Telle est la déclaration du ministre secrétaire général de la présidence de la République, venu défendre le mardi passé le budget de son institution.D’après l’ancien ministre de l’administration du territoire sous le Général Conté et actuel homme de confiance de l’homme du « changement », les « audits sont en cours et il ne reste plus qu’à trouver des passerelles entre les enquêtes (déjà faites) et les procédures judiciaires à enclencher ».

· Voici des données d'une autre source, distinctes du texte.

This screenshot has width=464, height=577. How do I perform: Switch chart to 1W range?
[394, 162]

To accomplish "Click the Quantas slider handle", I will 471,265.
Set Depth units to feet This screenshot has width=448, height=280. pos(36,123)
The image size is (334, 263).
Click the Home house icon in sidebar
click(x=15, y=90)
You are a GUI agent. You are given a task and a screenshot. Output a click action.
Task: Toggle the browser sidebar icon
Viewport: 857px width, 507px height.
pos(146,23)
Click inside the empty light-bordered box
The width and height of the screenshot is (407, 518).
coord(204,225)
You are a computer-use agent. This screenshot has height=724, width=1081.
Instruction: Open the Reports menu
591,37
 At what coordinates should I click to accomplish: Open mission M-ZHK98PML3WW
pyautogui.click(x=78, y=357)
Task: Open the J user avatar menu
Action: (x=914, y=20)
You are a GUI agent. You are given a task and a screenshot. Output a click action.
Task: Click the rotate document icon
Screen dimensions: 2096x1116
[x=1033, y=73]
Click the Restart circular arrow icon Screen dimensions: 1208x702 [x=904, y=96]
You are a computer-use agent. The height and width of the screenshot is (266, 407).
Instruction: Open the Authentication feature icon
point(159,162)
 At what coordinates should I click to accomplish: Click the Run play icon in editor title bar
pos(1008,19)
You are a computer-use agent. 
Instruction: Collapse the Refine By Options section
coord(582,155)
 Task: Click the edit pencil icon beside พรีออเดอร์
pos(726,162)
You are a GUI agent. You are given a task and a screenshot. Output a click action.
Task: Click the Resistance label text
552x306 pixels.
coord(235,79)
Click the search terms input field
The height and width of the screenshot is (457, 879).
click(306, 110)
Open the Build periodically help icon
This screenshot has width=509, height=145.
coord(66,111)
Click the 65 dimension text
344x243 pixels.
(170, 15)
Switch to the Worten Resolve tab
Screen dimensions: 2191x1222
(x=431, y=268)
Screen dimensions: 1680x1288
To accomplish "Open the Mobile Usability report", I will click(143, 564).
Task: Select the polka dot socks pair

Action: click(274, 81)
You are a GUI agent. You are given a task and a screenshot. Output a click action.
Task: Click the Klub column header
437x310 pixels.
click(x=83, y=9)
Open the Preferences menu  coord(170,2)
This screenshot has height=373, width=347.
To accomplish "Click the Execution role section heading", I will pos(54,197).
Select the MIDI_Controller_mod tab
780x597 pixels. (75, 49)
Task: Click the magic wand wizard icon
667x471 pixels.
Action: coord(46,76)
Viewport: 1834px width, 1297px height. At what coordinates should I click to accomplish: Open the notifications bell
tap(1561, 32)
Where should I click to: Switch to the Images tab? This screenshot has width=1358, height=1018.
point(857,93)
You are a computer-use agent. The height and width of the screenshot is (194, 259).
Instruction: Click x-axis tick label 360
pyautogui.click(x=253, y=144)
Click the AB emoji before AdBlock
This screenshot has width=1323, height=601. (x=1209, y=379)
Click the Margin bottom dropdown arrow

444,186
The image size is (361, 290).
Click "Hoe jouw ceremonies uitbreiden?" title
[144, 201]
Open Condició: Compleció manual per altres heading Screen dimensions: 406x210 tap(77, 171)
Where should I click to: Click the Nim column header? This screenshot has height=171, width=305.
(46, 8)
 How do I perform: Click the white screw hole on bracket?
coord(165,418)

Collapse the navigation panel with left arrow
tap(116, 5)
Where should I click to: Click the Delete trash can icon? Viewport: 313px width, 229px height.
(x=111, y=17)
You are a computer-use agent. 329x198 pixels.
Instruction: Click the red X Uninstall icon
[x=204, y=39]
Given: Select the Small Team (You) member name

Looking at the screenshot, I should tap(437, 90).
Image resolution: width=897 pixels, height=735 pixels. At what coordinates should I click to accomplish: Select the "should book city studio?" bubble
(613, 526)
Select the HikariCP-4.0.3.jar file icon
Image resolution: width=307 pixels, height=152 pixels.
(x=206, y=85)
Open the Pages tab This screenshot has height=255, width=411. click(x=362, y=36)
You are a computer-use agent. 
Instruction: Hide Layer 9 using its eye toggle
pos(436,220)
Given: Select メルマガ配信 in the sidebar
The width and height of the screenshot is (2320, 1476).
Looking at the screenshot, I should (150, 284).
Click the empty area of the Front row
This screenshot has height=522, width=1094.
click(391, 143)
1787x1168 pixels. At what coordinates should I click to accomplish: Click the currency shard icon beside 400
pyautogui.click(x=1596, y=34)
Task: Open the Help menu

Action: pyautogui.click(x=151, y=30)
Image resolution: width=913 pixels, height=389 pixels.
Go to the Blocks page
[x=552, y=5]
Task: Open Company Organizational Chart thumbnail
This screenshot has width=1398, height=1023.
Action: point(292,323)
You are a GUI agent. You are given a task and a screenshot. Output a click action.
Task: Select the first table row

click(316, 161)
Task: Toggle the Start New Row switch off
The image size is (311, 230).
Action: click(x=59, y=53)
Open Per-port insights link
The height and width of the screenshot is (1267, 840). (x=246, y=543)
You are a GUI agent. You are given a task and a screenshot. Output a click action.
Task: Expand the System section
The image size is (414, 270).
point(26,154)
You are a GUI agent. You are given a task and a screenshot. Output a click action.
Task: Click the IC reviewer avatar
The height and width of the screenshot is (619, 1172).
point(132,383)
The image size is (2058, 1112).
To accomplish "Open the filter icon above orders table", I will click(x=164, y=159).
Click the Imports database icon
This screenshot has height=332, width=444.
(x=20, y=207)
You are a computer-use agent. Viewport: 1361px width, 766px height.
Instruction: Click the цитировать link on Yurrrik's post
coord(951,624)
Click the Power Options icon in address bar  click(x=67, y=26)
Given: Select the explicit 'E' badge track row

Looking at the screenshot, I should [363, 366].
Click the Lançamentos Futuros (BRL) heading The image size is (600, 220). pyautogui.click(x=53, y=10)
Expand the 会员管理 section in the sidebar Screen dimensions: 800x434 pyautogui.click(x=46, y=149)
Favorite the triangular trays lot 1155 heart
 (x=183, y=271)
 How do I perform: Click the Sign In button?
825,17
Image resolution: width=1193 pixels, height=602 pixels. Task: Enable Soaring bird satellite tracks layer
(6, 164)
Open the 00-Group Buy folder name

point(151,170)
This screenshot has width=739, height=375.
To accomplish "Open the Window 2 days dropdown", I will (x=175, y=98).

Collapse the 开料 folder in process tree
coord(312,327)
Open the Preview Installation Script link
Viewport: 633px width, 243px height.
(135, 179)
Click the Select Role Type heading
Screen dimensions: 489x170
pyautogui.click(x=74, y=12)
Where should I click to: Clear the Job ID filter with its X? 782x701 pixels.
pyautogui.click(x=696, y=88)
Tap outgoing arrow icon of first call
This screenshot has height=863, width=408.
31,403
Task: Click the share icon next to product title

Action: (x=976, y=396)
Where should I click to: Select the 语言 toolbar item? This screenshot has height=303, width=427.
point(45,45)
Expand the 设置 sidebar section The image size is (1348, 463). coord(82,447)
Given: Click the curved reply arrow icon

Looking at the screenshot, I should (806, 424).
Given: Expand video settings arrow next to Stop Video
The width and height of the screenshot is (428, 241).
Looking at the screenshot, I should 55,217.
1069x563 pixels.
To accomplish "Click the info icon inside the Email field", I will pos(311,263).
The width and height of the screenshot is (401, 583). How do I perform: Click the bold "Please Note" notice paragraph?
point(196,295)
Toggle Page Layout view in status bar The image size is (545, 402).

Une déclaration qui ne rassure que son auteur d’autant plus que depuis 2007, ce dossier porté tour à tour par les syndicalistes, le gouvernement de Lansana Kouyaté, de la junte du Cpt Dadis Camara et plus tard par le gouvernement du Pr Alpha Condé a fait plus de bruits que du concret.

 La liste publiée en 2011, portant mention sur des débiteurs de l’Etat  ne sera suivie d’aucun effet. Du moins publiquement, aucune suite n’a été donnée. Ce que n’avait pas démenti à l’époque le ministre des audits, du contrôle économique et financier, Aboubacar Sidiki Koulibaly.

Pour revenir au budget, celui de la présidence projeté en hausse, à cause, « des activités institutionnelles du Chef de l’Etat et la volonté de donner une autonomie financière à certains organes personnalisés comme l’agence judiciaire de l’Etat », a soutenu M.Bangoura.
Il annonce du coup l’entame de grands projets dans les secteurs énergétiques, agricoles, des travaux publics ou encore dans le secteur social (santé, éducation et autres).

Par contre, la CENI (commission nationale électorale indépendante), avec un budget de 178 milliards présentés au gouvernement coupé de 70 milliards. Une situation que déplore Pathé Dien, en charge de la planification au sein de l’institution.

Pour lui, le budget de 198 milliards tient compte non seulement à l’organisation des élections locales mais aussi au fonctionnement de la CENI. Cette dernière envisage des appuis institutionnels à la justice et aux autres secteurs intervenant dans l’organisation de ce scrutin qui concerne 524 quartiers,, quelques 2965 districts, 304 mairies rurales, 38 communes urbaines et les conseils régionaux à mettre en place. Tout porte à croire que le gap restant est suspendu à la volonté des partenaires traditionnels dans le cadre du finex (financement extérieur).

Faut-il indiquer que pour les élections locales, des candidatures indépendantes sont autorisées par la loi et le mode de scrutin comme la déclaration de candidature, est tout particulier par rapport aux élections nationales.